The Subah of Multan or Multan Province was a subdivision of the Mughal Empire, one of the original twelve provinces of Mughals ,encompassing the southern Punjab region, stretching towards parts of Khyber, Central Punjab and Balochistan, bordering Kandahar Province and Persian Safavid Empire. It was one of the largest and important provinces of Mughal Empire.

Geography
The subah of Multan was bordered to the north by the Lahore Subah and Delhi Subah, to the west by the Safavid Empire, to the north-west by the Kabul Subah, to the east by the Ajmer Subah and Gujarat Subah and to the west by Thatta Subah.

History
The Subah of Multan was one of twelve administrative divisions created by the Mughal Emperor Akbar in 1580.

Economy
Under Mughal rule, Multan enjoyed 200 years of peace in a time when the city became known as Dar al-Aman ("Abode of Peace"). During the Mughal era, Multan was an important centre of agricultural production and manufacturing of cotton textiles.

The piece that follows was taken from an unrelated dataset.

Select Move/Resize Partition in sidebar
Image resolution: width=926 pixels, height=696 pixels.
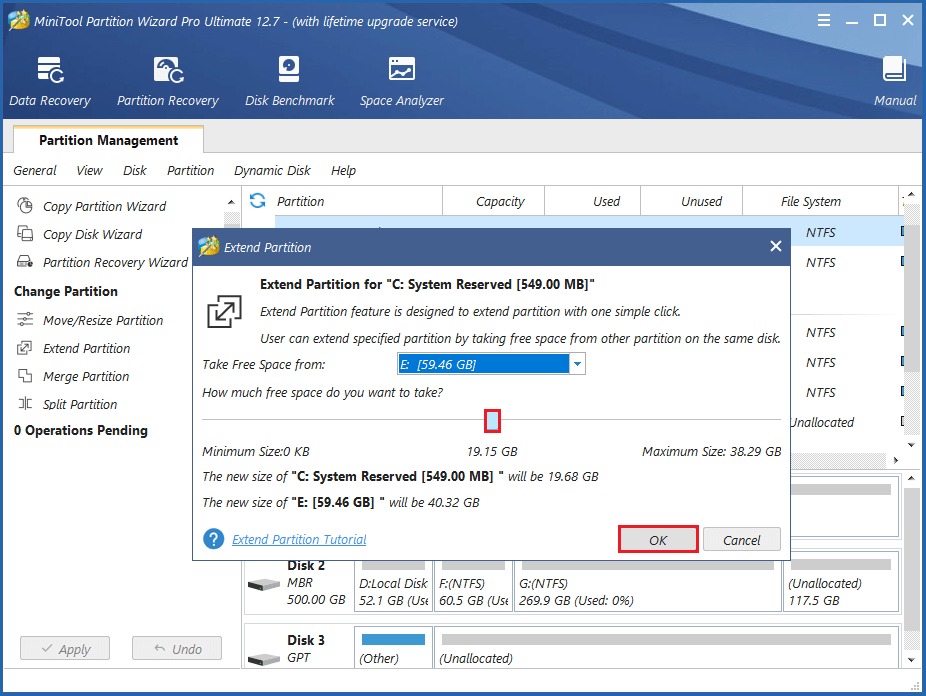click(x=102, y=320)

Multan was a centre for currency minting, as well as tile-making during the Mughal era.

Multan would remain an important trading centre until the city was ravaged by repeated invasions in the 18th and 19th centuries in the post-Mughal era. Many of Multan's merchants then migrated to Shikarpur in Sindh, and were found throughout Central Asia up until the 19th century.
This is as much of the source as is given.